Le président des Métallos a poursuivi : « De la promesse d'une loi anti-scabs à l'investissement dans ce qui a été appelé la ‘transition juste', ce gouvernement a beaucoup parlé de soutenir les travailleurs canadiens, mais le président Biden nous a montré à quoi ressemble une action réelle.
« Pour s'assurer que les emplois syndiqués de haute qualité qui soutiennent les familles restent au Canada et que nos deux pays atteignent les objectifs d'une économie à faible émission de carbone, les travailleurs ont besoin que le gouvernement du Canada saisisse cette occasion pour mériter notre place en tant que partenaire dans les plans du président Biden. » [Notre souligné]
Pierre a également souligné ce que la présidente d'Unifor a dit lorsqu'elle est intervenue au congrès des Travailleurs unis de l'automobile aux États-Unis le 27 mars :
« La semaine dernière, j'ai assisté à un dîner officiel pour accueillir votre président, Joe Biden, au Canada.
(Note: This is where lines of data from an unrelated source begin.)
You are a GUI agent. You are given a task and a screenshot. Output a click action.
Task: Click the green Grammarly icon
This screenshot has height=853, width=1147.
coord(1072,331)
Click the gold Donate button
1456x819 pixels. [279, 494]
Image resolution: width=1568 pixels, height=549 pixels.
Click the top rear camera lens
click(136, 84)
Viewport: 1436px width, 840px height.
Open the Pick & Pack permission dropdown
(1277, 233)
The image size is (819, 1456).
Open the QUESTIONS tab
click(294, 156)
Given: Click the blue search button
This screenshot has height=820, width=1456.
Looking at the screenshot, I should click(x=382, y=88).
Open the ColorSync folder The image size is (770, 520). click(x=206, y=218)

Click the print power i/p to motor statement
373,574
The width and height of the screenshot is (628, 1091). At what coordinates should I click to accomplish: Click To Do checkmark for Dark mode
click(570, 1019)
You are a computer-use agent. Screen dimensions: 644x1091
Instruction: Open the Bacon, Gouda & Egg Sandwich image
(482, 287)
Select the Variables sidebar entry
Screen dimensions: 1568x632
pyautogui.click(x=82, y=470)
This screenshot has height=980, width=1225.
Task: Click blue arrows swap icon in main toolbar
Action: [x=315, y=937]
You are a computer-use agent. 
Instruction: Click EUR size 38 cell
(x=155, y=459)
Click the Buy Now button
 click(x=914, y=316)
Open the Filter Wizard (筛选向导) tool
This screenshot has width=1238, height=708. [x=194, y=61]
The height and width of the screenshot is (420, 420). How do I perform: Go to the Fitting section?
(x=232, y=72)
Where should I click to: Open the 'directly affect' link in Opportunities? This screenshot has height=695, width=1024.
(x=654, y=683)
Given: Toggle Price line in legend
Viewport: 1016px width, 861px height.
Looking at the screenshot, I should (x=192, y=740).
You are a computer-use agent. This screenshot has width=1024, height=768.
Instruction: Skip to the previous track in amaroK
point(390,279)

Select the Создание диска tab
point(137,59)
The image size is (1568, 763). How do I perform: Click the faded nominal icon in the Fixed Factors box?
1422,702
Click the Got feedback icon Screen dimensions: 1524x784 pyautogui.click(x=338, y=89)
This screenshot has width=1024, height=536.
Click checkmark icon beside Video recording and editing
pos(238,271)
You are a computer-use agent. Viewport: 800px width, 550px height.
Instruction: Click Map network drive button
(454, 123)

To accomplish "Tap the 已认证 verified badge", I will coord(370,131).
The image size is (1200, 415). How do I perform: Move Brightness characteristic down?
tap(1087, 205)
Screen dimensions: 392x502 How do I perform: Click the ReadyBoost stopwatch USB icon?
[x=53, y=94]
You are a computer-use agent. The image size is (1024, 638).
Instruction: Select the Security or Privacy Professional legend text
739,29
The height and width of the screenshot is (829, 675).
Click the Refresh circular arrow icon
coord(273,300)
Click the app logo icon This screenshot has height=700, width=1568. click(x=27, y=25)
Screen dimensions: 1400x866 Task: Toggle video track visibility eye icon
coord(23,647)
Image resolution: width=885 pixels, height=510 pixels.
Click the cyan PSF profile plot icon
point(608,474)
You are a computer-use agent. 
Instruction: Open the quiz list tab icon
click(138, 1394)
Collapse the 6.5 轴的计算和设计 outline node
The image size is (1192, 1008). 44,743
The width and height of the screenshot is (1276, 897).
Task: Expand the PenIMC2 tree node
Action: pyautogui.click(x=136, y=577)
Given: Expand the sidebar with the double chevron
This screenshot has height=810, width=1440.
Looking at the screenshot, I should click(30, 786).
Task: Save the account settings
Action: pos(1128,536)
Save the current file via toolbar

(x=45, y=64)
Moi et quelques centaines d'autres Canadiens.
« Le président Biden n'a pas seulement apporté un message d'opportunités partagées et d'unité, il a aussi apporté un message de solidarité. Je ne pense pas que le mot ‘syndicat' ait été mentionné autant de fois, d'une manière aussi positive, dans l'histoire de notre Chambre des communes. Cela m'a remplie de fierté....
« Je dirai que, de notre point de vue, ce que font les États-Unis – et l'administration Biden en particulier – en matière de politique économique et industrielle est tout à fait impressionnant. Je n'ai jamais vu un gouvernement, quel qu'il soit, faire preuve d'autant d'ambition pour rapatrier des produits manufacturés essentiels, investir dans les chaînes de valeur nationales et promouvoir les technologies propres.
« Si c'est la course pour l'économie que les États-Unis ont entamée, c'est une très bonne course. Et c'est une course que le Canada et les États-Unis, comme la plupart des choses, gagneront en tant que colistiers. Une course qui sera gagnée en garantissant de bons emplois, avec des conventions collectives, pour tous. [Notre souligné]
« Une course qui sera définie par ses politiques centrées sur les travailleurs en ce qui concerne les rabais accordés aux consommateurs de véhicules électriques.
« Nos membres ont été incroyablement soulagés de voir que la loi sur la réduction de l'inflation prévoyait une exception pour le Canada », a-t-elle déclaré. [Notre souligné]
Pierre a condamné cet éloge du Canada en tant que « partenaire des plans du président Biden », le Canada cherchant à « être intégré » dans la Loi sur la réduction de l'inflation, « le Canada en tant que compagnon » des États-Unis dans leur « très, très bonne » « course pour l'économie ».
« Voici un défi lancé aux travailleurs », a dit Pierre Chénier. « Le défi consiste à réfuter l'esprit de politique d'apaisement des États-Unis, qui ne résout pas la crise généralisée dans laquelle ils sont embourbés et qui s'aggrave à grands pas, et à intensifier leur lutte pour une économie qui réponde aux besoins du peuple, qui soit contrôlée par le peuple et qui contribue à la coopération entre les peuples. »
« La menace est évidente dans ces discours, car on dit aux travailleurs que si le Canada n'est pas un partenaire dans les plans de Joe Biden, leurs emplois et leurs syndicats sont finis. Pourquoi ne pas discuter de ce qui arrive aux syndicats, aux emplois et aux travailleurs dans le cadre de ces plans et de la manière de résoudre efficacement les problèmes auxquels nous sommes confrontés au Canada et auxquels sont confrontés les travailleurs aux États-Unis, en Grande-Bretagne, en France, en Grèce et dans d'autres pays en raison de l'offensive antisociale néolibérale, de l'anarchie et de la violence qui règnent en conséquence du conflit entre l'Autorité et les Conditions ?
« Seuls les travailleurs eux-mêmes devraient être autorisés à parler en leur nom », a conclu le secrétaire du Centre ouvrier.